Viterbo – Riceviamo e pubblichiamo – “Il paese è tenuto in piedi dai lavoratori. E per tutelare e difendere i loro diritti dobbiamo ripartire dalla Costituzione. Il lavoro è libertà e dignità”. Così la segretaria generale della Uil scuola di Viterbo, Silvia Somigli, in occasione della festa del Primo maggio, festa del lavoro, festa delle lavoratrici e dei lavoratori, a 75 anni dall’approvazione della Costituzione della Repubblica italiana.
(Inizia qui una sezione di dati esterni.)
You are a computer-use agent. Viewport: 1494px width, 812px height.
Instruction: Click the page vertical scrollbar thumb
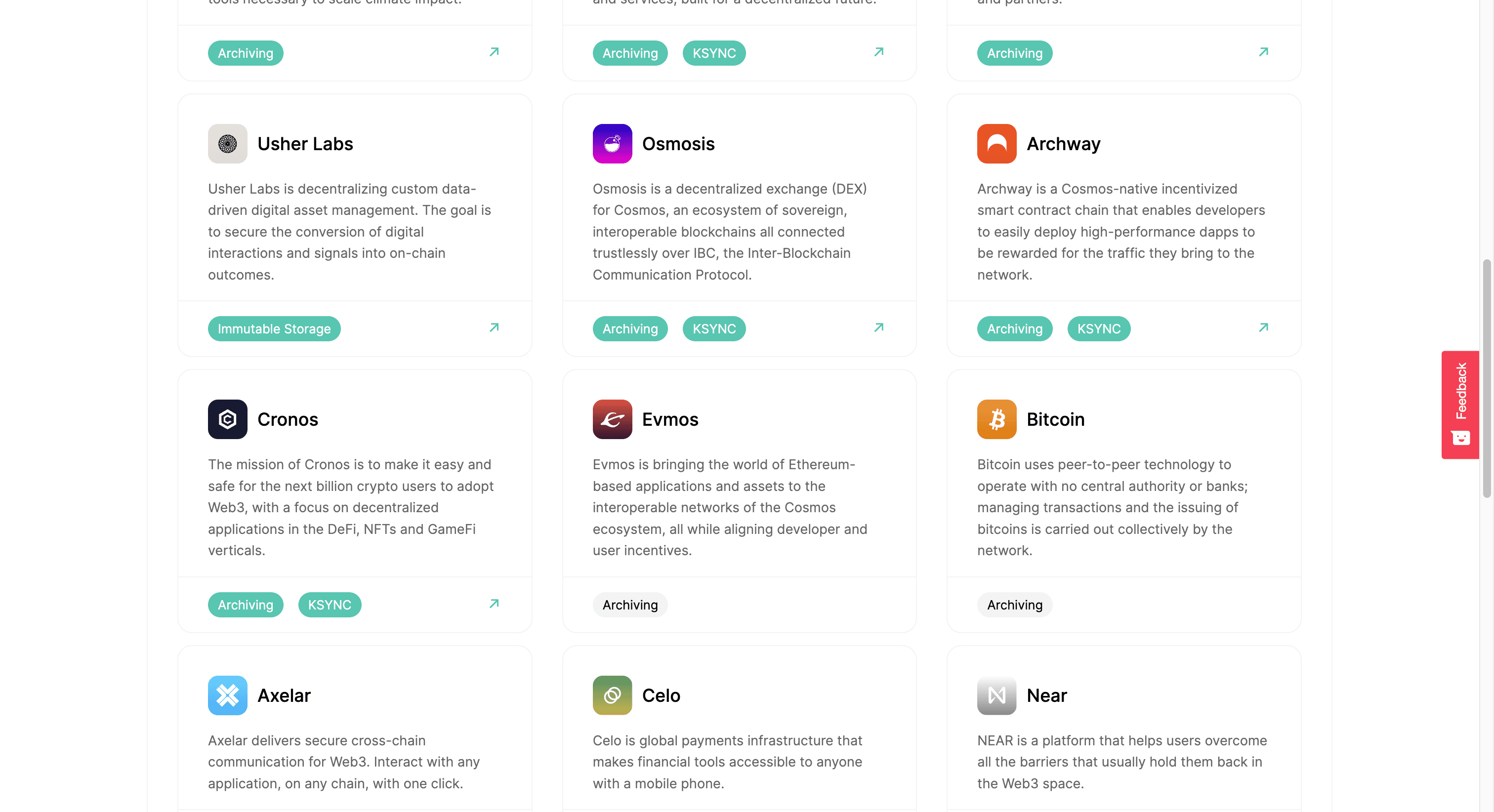coord(1487,379)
“L’Italia è una repubblica democratica fondata sul lavoro – ha sottolineato Somigli -, e proprio per evidenziare questo aspetto e per chiedere interventi forti da parte del governo, che ancora non ci sono stati, i sindacati, uniti, hanno presentato una piattaforma unitaria che verrà portata avanti anche attraverso 3 manifestazioni nazionali: il 6 maggio a Bologna, il 13 a Milano e il 20 a Napoli”.
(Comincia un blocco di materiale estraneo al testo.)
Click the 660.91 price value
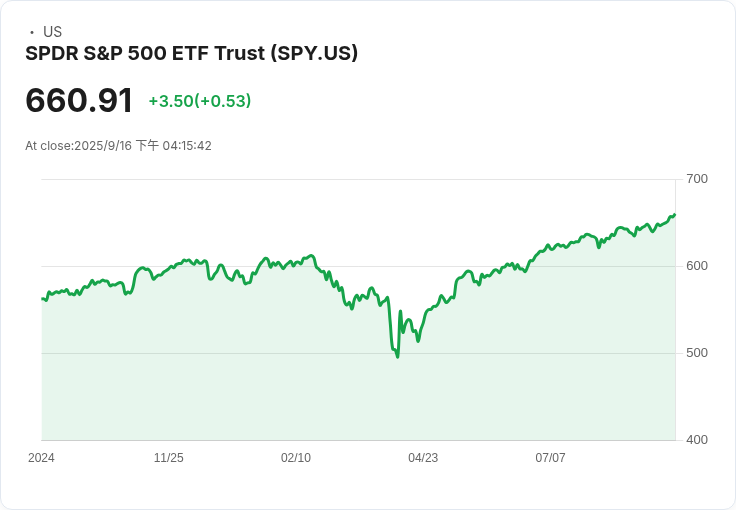The width and height of the screenshot is (736, 510). [79, 101]
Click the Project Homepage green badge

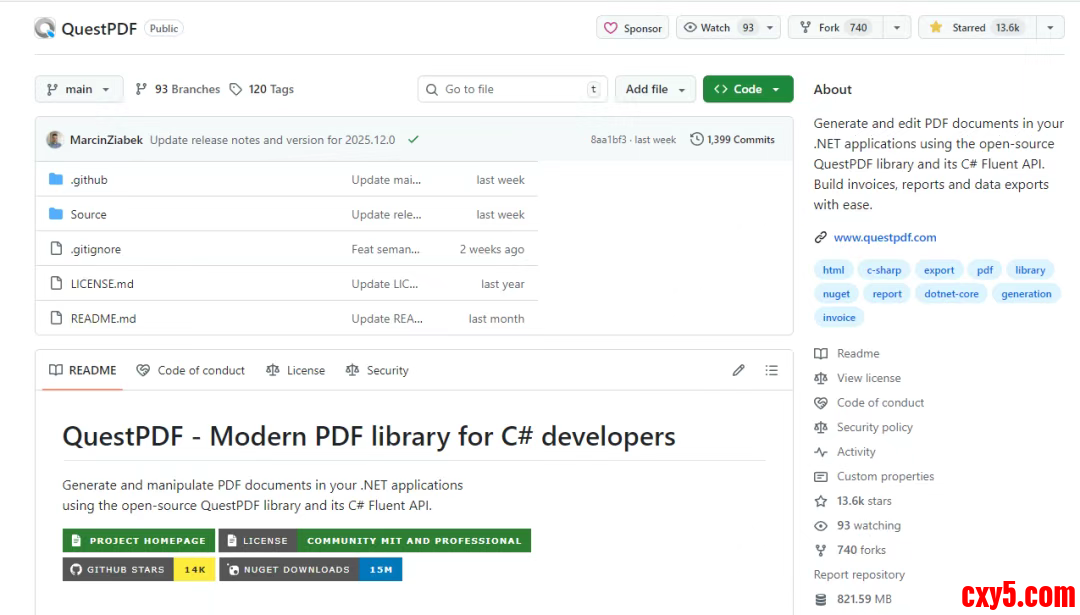(139, 541)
“Abbiamo bisogno di riportare all’attenzione di tutti la centralità del lavoro, in una fase storica dove invece assistiamo a un incremento importante della precarietà e delle disparità sul posto di lavoro. Con tassi di disoccupazione elevati, soprattutto tra i giovani, e con le donne che prendono molto meno degli uomini. E questo avviene in particolar modo nella Tuscia, un territorio economicamente e lavorativamente ridotto ai margini”.
“I sindacati – aggiunge Somigli – hanno proposto una piattaforma al governo senza avere risposta. Una piattaforma con cui chiediamo la progressività fiscale e il riconoscimento per tutti i lavoratori dei propri diritti. Il paese è tenuto in piedi da lavoratori e lavoratrici, e durante la pandemia questo aspetto è stato più che evidente”.
“Non solo, ma i fondi del Pnrr – conclude Silvia Somigli – oltre che ad essere utilizzati per ammodernare le infrastrutture e valorizzare i centri storici, devono anche creare occupazione. E questo vale pure per la provincia di Viterbo”.